THE TROUBLE WITH PAPER PLANES(58)



“So he hit you?”

“No, he pushed me – I fell and hit my head on the table.”

Yeah, I bet he did. Gutless bastard. “Are you okay? Did he hurt you anywhere else?”

“No, no, I’m fine – really. I just fell, and… he didn’t do it on purpose.”

I stood there, silently debating which of his bones to break first. He had crossed a line now, a line that should never be crossed. It looked like his luck had run out. I was just in the right frame of mind now to knock him straight into next week.

“What’s he on?” I demanded. “Is he drunk or is it something else?”

“I don’t know. I think he’s just drunk. He’s not thinking straight – he started smashing up the place because I took his keys and hid them from him. I thought it best to get out of his way. I thought he’d calm down if I left him alone,” she said miserably. “I thought maybe he’d just lie down on the couch and sleep it off.”

She looked on the verge of tears and Maia drew her gently into her arms. “It’s okay. We’ll figure something out.”

Then Maia looked to me, as if for guidance. I wanted to tell her to take Bridget back to my place while I smashed the living shit out of Alex. I wanted to tell her that no one should have to put up with this, least of all his own mother. I wanted to tell her that Alex had gone too far, that this was beyond forgiveness.

But I knew that I wasn’t the one he would be asking for forgiveness from. And Bridget would forgive him, just like she’d forgiven him for everything else he’d done. Tonight, he would rant and rave and spew his poison over all of us. And tomorrow, he would wake up none the wiser. It was Bridget who would have to go to work tomorrow sporting a bruise. His own mother, who was suffering from the same grief he was – now doubled, thanks to him.

What happened to honouring Emily’s memory? What would she have done? Would she have looked at me like Maia was right at that moment?

I swallowed down the revulsion I felt towards him for putting me in this situation.

“Stay here. Leave him to me,” I said tightly, turning and heading back down the hallway.

My footsteps reverberated off the wooden floors, and I hope he heard me. I sure as hell heard Bridget, sobbing quietly in Maia’s arms behind me. It spurred me on, feeding my anger.

I stopped when I got to the open plan kitchen and dining room. Alex was standing near the French doors, leaning on the back of one of the dining room chairs, head bowed. He was looking more and more like Bridget these days, but unlike Bridget he looked unkempt. God only knew what he was into these days, but I had my suspicions it was more than just booze. He had lost weight and he looked much older than me, even though we were the same age.

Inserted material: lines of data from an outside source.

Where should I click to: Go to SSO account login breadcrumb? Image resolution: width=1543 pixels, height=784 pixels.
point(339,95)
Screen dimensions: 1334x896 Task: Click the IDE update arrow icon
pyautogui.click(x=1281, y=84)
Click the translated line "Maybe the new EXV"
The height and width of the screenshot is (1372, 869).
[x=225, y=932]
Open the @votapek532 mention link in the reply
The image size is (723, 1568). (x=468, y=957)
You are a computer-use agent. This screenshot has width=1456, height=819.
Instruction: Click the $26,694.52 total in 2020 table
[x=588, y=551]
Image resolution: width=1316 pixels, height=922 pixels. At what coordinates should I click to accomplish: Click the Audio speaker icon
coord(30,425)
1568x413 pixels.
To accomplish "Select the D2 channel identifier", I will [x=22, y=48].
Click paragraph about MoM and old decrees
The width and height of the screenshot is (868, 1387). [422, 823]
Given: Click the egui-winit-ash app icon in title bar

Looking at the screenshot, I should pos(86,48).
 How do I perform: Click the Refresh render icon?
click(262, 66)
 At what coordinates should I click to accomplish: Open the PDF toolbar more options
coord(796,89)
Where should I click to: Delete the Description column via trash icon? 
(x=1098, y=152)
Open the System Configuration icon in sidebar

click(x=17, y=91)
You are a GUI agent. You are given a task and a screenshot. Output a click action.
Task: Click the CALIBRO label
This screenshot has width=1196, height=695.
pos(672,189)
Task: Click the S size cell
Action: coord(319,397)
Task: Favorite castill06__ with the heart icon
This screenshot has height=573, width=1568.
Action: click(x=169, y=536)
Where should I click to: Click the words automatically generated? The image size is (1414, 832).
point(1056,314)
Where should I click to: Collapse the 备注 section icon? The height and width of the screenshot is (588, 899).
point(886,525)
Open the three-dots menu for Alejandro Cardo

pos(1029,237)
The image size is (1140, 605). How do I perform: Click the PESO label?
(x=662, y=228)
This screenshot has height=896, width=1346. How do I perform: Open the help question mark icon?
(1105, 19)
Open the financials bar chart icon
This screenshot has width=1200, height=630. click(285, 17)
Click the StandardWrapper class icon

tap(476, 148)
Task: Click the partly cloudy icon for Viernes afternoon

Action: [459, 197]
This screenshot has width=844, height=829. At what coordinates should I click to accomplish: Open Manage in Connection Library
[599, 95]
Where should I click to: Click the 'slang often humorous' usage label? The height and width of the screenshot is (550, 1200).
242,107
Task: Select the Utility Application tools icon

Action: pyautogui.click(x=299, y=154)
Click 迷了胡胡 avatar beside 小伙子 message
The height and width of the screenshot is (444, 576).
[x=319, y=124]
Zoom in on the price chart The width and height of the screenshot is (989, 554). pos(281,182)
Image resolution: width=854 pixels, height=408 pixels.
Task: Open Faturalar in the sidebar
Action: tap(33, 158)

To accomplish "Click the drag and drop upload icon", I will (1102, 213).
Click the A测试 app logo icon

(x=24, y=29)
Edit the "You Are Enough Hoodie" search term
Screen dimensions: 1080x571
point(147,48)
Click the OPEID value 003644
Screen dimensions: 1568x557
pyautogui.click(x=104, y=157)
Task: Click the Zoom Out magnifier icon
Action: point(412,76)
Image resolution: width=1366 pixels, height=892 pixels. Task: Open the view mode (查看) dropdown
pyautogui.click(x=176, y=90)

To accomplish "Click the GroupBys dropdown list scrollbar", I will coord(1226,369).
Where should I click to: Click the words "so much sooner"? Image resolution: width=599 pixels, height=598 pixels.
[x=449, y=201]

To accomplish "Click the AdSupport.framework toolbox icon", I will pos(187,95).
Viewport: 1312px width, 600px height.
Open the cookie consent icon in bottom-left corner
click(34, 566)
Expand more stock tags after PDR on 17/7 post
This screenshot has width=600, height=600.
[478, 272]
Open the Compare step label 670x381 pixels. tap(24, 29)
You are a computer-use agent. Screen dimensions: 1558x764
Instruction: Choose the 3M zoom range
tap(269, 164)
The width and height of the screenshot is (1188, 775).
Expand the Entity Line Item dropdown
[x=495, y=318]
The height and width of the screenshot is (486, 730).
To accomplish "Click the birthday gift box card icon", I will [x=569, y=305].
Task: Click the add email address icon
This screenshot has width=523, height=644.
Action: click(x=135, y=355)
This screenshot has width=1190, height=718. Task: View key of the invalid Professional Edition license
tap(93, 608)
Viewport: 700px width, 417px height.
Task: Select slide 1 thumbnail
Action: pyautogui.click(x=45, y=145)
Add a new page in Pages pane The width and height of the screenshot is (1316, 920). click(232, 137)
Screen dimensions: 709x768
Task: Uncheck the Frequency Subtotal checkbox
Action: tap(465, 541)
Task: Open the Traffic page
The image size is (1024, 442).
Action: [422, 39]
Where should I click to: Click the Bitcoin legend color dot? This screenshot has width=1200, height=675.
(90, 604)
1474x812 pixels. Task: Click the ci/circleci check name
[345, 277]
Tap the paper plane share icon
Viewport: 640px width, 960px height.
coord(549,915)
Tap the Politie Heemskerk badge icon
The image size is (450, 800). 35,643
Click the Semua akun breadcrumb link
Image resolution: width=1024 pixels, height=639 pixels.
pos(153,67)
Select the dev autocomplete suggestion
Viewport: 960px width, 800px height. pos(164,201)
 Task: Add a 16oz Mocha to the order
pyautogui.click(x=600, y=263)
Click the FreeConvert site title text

I wanted to believe that he knew what he was doing but he couldn’t stop himself. I hoped it was grief that made him act this way, and that the real Alex was still in there, somewhere. I just wished to hell he’d wake up to himself and get some help. If he carried on behaving like this, he was on a sure-fire path to self-destruction. I couldn’t bear to think of Bridget losing both her kids. As resilient as she was, that would be enough to break anyone.

He looked up slowly, and I could see how out of it he was. He had trouble focusing on me. Good. Maybe the drunker he was, the less likely he would be to cause any more trouble.

“What the f*ck do you want?” he growled, confusion giving way to anger as he pushed himself upright.

“I’m taking you home,” I said evenly. “You’ve out-stayed your welcome.”

Honestly, the idea of being in the same car as him sent a chill up my spine. But if it got him away from Bridget – and Maia – that was a small price to pay.

“I’m not going anywhere with you.”

That didn’t really surprise me. Somehow, he managed to hold my gaze steadily, even though he himself was the opposite. Great. Not drunk enough to go quietly, but definitely drunk enough to cause more damage.

I could hear footsteps coming up the hall, and quiet sniffing. Alex’s bloodshot eyes slid from mine to the hall behind me. I could tell the exact moment he laid eyes on Maia. His mouth went slack, his eyes widened and he somehow managed the miracle of standing stock still.

“Em?” he whispered.

The hope in his voice was pitifully clear. I knew how much he wanted her to be Em, because I’d wanted that too. But she wasn’t. And despite everything, I had to let him down gently because I knew how much it hurt.